Sheep, beef and dairy graziers Laura and Justin Davie showcased their bale-grazing system on their 230ha farm Longview in Fairfax, southeast of Otautau.
Longview was the third and final stop on the Lower Aparima Catchment Group "whitebait and wintering" tour earlier this month.
The wintering system features hay bales spaced across a paddock and stock grazing breaks of hay and pasture through winter.
Cattle were given access to a new break of six hay bales every three days.
Mr Davie said the beauty of the system was the bales could be set across a paddock before winter and it took about 10 minutes every three days to remove bale netting and shift a water trough.
The Davies were in their fourth winter using a bale-grazing system on Longview.
The system had allowed them to remove winter cropping from their farm operation.
However, bale grazing requires twice as much area as winter cropping to feed the same number of cattle.
A bale-grazing system, including producing all the high-quality hay themselves, was cheaper than getting a crop direct-drilled, Mr Davie said.
"This system costs us less than $1 a day per heifer. It works financially for us and it works for our system."
Paddocks used in a bale-grazing system had livestock excluded from the end of February.
A "blueprint" formula to calculate what was required for a bale-grazing system to suit any farm consists of 100 cows needing 15 bales and half a hectare every three days.
However, if adverse weather hits, the cattle could be moved to a new break every second day to give them more room.

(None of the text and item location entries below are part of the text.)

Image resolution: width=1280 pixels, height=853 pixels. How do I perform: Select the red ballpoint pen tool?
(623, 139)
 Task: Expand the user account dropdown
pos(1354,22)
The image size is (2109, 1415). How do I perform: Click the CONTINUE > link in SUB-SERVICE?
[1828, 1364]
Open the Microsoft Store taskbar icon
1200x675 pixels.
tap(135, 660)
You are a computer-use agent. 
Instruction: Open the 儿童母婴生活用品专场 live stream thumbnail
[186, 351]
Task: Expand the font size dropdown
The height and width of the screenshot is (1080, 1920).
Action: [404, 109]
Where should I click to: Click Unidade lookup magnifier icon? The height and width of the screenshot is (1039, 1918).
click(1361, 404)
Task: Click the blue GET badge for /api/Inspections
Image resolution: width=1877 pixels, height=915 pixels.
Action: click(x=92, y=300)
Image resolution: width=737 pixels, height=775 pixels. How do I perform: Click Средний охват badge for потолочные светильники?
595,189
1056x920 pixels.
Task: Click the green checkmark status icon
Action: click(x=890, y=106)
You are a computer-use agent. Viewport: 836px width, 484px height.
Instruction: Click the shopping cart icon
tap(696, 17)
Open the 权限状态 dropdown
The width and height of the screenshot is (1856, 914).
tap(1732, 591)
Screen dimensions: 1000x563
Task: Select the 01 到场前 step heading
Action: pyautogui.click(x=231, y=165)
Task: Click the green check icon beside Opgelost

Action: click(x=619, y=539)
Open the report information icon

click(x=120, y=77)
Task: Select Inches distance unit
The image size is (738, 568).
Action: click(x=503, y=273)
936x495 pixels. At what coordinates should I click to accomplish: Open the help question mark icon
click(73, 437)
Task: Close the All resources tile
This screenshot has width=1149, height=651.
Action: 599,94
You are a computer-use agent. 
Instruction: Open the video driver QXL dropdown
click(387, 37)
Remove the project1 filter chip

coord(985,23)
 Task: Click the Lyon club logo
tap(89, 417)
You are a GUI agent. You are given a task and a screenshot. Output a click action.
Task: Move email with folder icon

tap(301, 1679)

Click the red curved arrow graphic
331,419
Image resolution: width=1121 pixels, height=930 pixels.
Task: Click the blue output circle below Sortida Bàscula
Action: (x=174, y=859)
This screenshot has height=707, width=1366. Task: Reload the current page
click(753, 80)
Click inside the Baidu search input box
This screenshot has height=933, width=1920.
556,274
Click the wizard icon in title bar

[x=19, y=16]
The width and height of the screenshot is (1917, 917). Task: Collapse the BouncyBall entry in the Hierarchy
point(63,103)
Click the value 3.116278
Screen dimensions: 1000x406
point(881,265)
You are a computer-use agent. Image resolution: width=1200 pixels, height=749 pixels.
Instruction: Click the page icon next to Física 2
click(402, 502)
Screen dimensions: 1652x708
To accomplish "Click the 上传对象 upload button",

A limitation of a bale-grazing system in Southland was the ability to make hay.
"If you have some dry weather, why not make some hay? This dry fibre for cattle is really helpful in winter."
Baleage, compared to hay, was a cold, damp feed.
The Davies’ bale-grazing system required 600 bales of hay, which could be a "daunting" prospect in Southland.
There was always a window of favourable weather to make hay in Southland but you needed to be on the ball.
"You have to be prepared to pull the trigger."
A motivation for using a bale-grazing system was every part of their farm was available to livestock in spring.
When a paddock was in a winter crop, it was being cultivated in the spring and was unavailable for grazing.
The hay in a bale-grazing system was on the ground, rather than in a ring feeder.
Mrs Davie said some farmers argued a ring feeder reduced feed wastage, but she countered cattle in a bale-grazing system ate less because they were warmer, as they used the hay as bedding.
Also cattle surrounding a ring feeder had the potential to produce more mud than when hay was on the ground.
Any residual hay broke down in paddocks by December — the material increasing the worm population in the soil, Mrs Davie said.
"For us that little bit of wastage is a benefit to us because our cows are happier and our soil is getting healthier."
Bale-grazing learnings from the three past winters include the best place to store hay: on their rounds at the northern side of a hedge, in a single stack.
"If you start stacking them up, they collect water."
Mr Davie said some farmers they knew did calving in a bale-grazing system.
"It is a nice, dry area for calves to sit on the hay bales."